I have two data frames, ord
with 15k rows
uniq.id prev.ord.dt cur.ord.dt
<chr> <date> <date>
1 4892267119791 2016-04-28 2016-06-09
2 7174853145105 2016-04-26 2016-05-10
3 9600318129252 2016-07-07 2016-07-11
4 7150993150290 2016-03-30 2016-04-13
5 3121040102603 2016-05-01 2016-05-18
6 4899102101891 2016-04-29 2016-05-08
7 7174853112259 2016-05-10 2016-05-24
8 4648283132540 2016-04-25 2016-05-09
9 9600318144830 2016-05-12 2016-05-19
10 9600318134838 2016-05-23 2016-06-06
...
and dlvrd
. with 39k rows
uniq.id dlvrd.dt dlvrd.qty
<chr> <date> <int>
1 9600318114229 2016-02-24 10
2 2594775116151 2016-04-07 22
3 4935357145929 2016-05-26 6
4 4127487134929 2016-05-18 9
5 4935357144169 2016-05-10 62
6 1180975135573 2016-03-16 11
7 3121040102604 2016-06-17 22
8 1580171115586 2016-01-12 240
9 3011291147292 2016-03-25 12
10 4892267115584 2016-05-16 21
...
EDIT: There are about 2k total of the uniq.id
, and each one has multiple delivery periods under it (assume for simplicity that a delivery period is indicated by cur.ord.dt
). I need to aggregate the total quantity that was delivered for each uniq.id
for each delivery period, but the method I'm currently using is taking ~35 minutes to run. I defined a custom function
add.dlvrd <- function(uniq, prev, cur) {
require(dplyr)
dlvrd <- get("dlv.data", envir = .GlobalEnv)
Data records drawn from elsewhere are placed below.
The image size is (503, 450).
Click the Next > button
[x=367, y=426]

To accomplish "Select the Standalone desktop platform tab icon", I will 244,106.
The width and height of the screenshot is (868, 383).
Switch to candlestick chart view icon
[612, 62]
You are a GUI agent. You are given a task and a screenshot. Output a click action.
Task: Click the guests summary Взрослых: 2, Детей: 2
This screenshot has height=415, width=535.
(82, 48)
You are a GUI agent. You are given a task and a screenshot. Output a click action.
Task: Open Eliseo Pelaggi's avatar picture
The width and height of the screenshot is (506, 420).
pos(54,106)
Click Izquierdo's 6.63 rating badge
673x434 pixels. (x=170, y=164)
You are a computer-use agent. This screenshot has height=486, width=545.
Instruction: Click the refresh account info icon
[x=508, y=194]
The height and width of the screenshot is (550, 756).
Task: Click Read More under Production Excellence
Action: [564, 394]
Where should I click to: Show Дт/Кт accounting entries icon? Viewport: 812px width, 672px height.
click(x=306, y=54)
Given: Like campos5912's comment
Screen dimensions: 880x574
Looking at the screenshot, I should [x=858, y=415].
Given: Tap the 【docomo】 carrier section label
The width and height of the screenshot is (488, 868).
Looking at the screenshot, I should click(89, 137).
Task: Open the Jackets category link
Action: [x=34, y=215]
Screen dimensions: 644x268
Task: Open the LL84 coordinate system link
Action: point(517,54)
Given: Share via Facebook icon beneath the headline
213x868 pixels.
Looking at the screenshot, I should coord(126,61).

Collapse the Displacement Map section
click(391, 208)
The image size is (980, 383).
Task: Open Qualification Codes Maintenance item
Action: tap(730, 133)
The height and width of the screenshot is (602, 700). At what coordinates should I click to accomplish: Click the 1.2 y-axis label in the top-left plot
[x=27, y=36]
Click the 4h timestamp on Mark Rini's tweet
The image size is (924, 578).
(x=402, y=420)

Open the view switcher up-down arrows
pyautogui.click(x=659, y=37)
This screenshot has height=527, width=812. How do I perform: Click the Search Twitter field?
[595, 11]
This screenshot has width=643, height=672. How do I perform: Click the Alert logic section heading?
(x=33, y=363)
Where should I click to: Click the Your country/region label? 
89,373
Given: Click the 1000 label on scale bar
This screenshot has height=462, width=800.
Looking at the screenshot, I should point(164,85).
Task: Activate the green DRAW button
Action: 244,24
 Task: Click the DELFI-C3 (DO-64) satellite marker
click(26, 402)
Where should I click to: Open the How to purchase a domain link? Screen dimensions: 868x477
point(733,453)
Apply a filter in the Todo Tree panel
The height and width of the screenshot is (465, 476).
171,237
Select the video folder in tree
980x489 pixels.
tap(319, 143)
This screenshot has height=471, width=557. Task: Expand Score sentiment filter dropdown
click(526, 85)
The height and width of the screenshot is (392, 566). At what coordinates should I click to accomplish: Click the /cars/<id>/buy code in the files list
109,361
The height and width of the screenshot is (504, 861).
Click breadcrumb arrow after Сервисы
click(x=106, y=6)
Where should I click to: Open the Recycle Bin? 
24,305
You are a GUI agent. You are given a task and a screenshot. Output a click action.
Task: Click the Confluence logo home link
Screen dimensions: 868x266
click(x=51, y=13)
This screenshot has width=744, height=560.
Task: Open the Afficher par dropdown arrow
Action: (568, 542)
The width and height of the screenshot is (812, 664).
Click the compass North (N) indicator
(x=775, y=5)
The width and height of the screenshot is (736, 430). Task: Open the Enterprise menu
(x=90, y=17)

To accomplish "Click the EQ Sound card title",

dlvrd <- dlvrd %>% filter(uniq.id==uniq,
dlvrd.dt >= prev,
dlvrd.dt < cur) %$% sum(dlvrd.qty) %>% return()
}
and then run mapply
ord$dlvrd.qty <- ord %$% mapply(add.dlvrd, uniq.id, prev.ord.dt, cur.ord.dt)
Is there a more elegant way of doing this?
Side note: I'm aware that it's bad form to use "." in variable and function names instead of "_", but I don't have time to change it right now.